International Business Machines (NYSE:IBM) is scheduled to release corporate results after market close today, for the fiscal quarter ending December 2019. Analysts forecast EPS of $4.69, down from the $4.87 posted for the same quarter last year and revenue of $21.64 billion, down from the $21.73 billion a year earlier.
The venerable tech giant's track record on earnings has been checkered for many years: it's seen 17 quarters of EPS beats, while revenue missed 11 times during the same period.
IBM has a lot of explaining to do to shareholders: the stock is down 12% over the past 5 years, while other big software companies such as Microsoft (NASDAQ:MSFT) and Salesforce (NYSE:CRM) have added more than a staggering 200% of value in the same time-frame.

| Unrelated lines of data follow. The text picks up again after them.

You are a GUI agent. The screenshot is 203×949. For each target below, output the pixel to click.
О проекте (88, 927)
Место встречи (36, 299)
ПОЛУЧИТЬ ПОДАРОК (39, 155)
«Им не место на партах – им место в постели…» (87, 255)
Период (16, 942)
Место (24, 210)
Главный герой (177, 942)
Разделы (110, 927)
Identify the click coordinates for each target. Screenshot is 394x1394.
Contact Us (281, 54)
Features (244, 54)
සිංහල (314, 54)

The company affectionately known as "Big Blue" survived into the new millennium, at a time when so many other older technology companies ended in the mass graveyard, by astutely refocusing its main business toward software creation. However, the next hurdle for the behemoth has been cloud technology — and corporate clients seem to be taking their cloud-related business to the likes of Amazon (NASDAQ:AMZN), Alphabet (NASDAQ:GOOGL) and Microsoft.
To get back in the race, IBM needs to either prove to the market that their cloud business is catching up or that it can provide a new vision.

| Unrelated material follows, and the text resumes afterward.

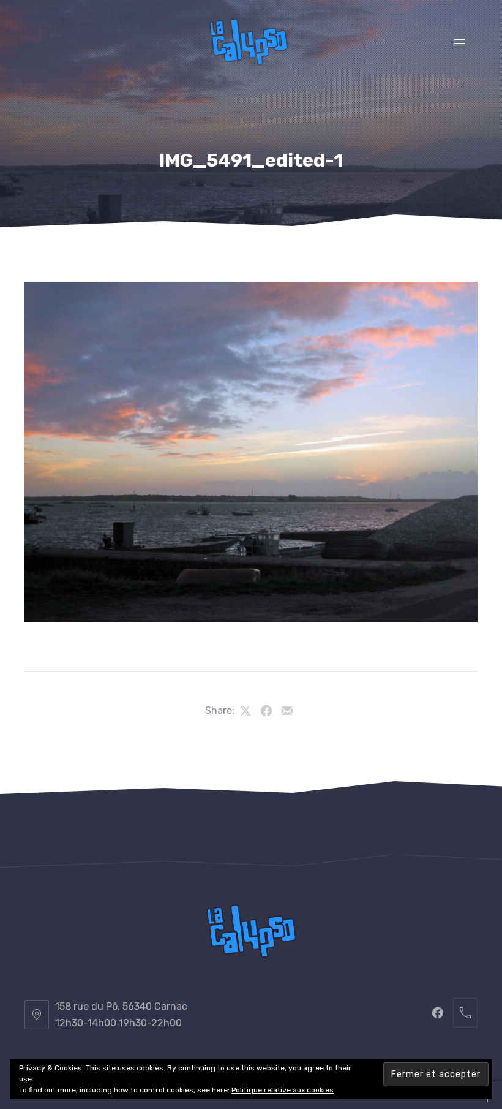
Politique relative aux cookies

Do investors believe IBM will make it? They haven’t made up their minds.
On Friday, IBM closed at the top of its session — a bullish show of force — above the 200 DMA and reaching the highest since Nov. 6. The price closed for the second day above the dotted downtrend line since the Aug. 1 high. This, together with the close above the 200 DMA, increased the probability of blowing out what could still prove to be a nasty H&S top. However, the MACD and RSI lend credence to an upside breakout, turning the H&S top on its head.
Taking the long view, it's easy to see how the stock overcame its 2000 bump in the road. Though it soared to the heights of $215 in March 2013 but has been unable to climb back since. It was sent into a downtrend and crashed into the long-term uptrend line since 1993.
That line has never been broken, bar the solitary exception of a single day: the notorious 2018 Christmas Eve, the worst in American stock history, when benchmarks were a hair's breadth away from a 20% correction, which would have been a formal bear market.
Even the 2000 and 2008 crashes failed to penetrate that otherwise impenetrable uptrend line. Given that stocks are expected to fall amid today’s global selloff, IBM’s stock is likely to slip, whatever the earnings.
However, if the results suggest that the company's cloud strategy is still not delivering the goods and it hasn’t been able to formulate a new, winning vision, we can expect the completed H&S whose downside target will retest that uptrend line since 1993, for the second time in two years.
Trading Strategies – Short Position Setup
Conservative traders should wait for a 3% penetration as a filter to avoid a bear market, then wait for a pullback that proves resistance beneath the neckline.
Moderate traders can short after the stock falls 2% below the neckline, then wait for a return-move for a better entry, not necessarily for proof of trend.
Aggressive traders would risk a short on a single percent penetration. Then they could wait for a potential pullback for an entry closer to resistance.